Управление человека самим собой и управление человеческими приборами (им созданными), движением в пространстве и времени, управление природой, управление сознанием и эмоциями – вот чем жива поэзия Гастева. И это тоже не вера, а знание – на что способен человек, если его освободить от нужды и зависимости.
Прогуляйся по свету,
– говорит Гастев,–
Твой путь:
Европа, Азия, Тихий океан, Америка.
Шагай и топай среди ночи железом и камнем.
Дойдешь до уступа,
Это Атлантика.
– Гаркни.
– Ошарашь их.
Океаны залязгают, брызгнут к звездам.
Миссисипи обнимется с Волгой.
Гималаи ринутся на Кордильеры.
Расхохочись!
Чтобы все деревья на земле встали дыбом и из холмов выросли горы.
И не давай опомниться.
Бери ее, безвольную.
Меси ее, как тесто.
Будь Гастев только поэтом (в литературном смысле этого звания), можно было бы подумать – как далек он от реальности, от земной жизни. Попробуй месить землю, как тесто! Она ответит тебе землетрясением в Перу, обвалами с Памира, тайфуном у Японии. Если же увидеть Гастева в его практической работе над процессами труда, суть которой – воспитание творческой воли, то возглас «меси ее, как тесто!» относится и к поэту, и к врачу, и к рабочему-экскаваторщику, и к революционеру-подпольщику.
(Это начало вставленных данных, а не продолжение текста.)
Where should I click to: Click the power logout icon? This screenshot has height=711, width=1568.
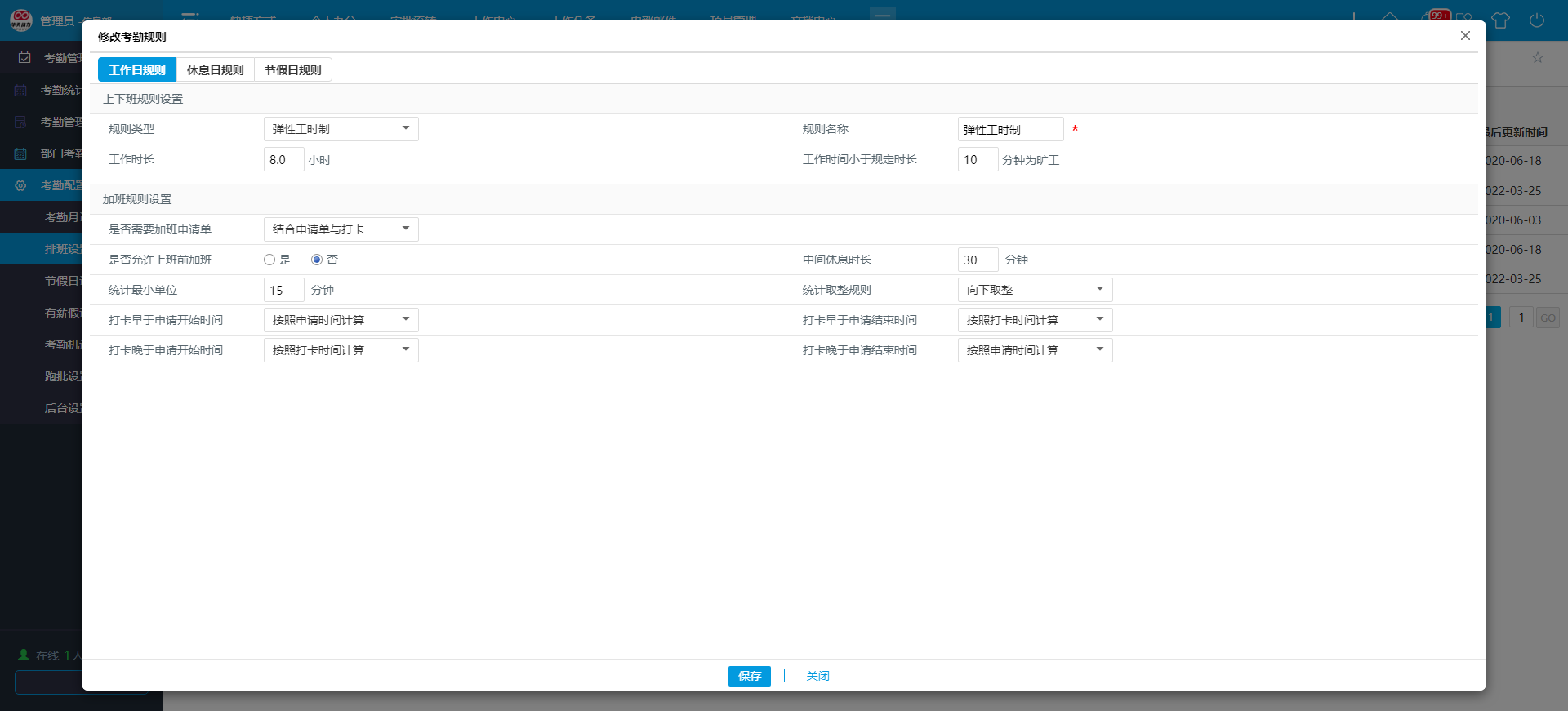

Но Гастев – поэт, и поэт, относящийся не только к наивному революционному детству нашего искусства, а поэт действительный для сего дня, предвосхитивший самые смелые поиски нашей и мировой поэзии. Может быть, и сегодня кто-нибудь по невежеству или неведению причислил бы его к «модернизму» конца века. Но это никакой не «модернизм», не новинка ради новинки, а еще не охладившееся под искусным молотом творение, выросшее из революционного железа. Я напомню его «Слово под прессом» – «Пачку ордеров».
Это произведение напоминает мне фантастическую залу синхрофазотрона, или нет – скорее, залу наблюдения и контакта с летящими в космос кораблями, залу, где работают тысячи вычислительных приборов, смотрят тысячи внимательных глаз, поворачивают рычаги, отстоящие от пульта на полмиллиона километров.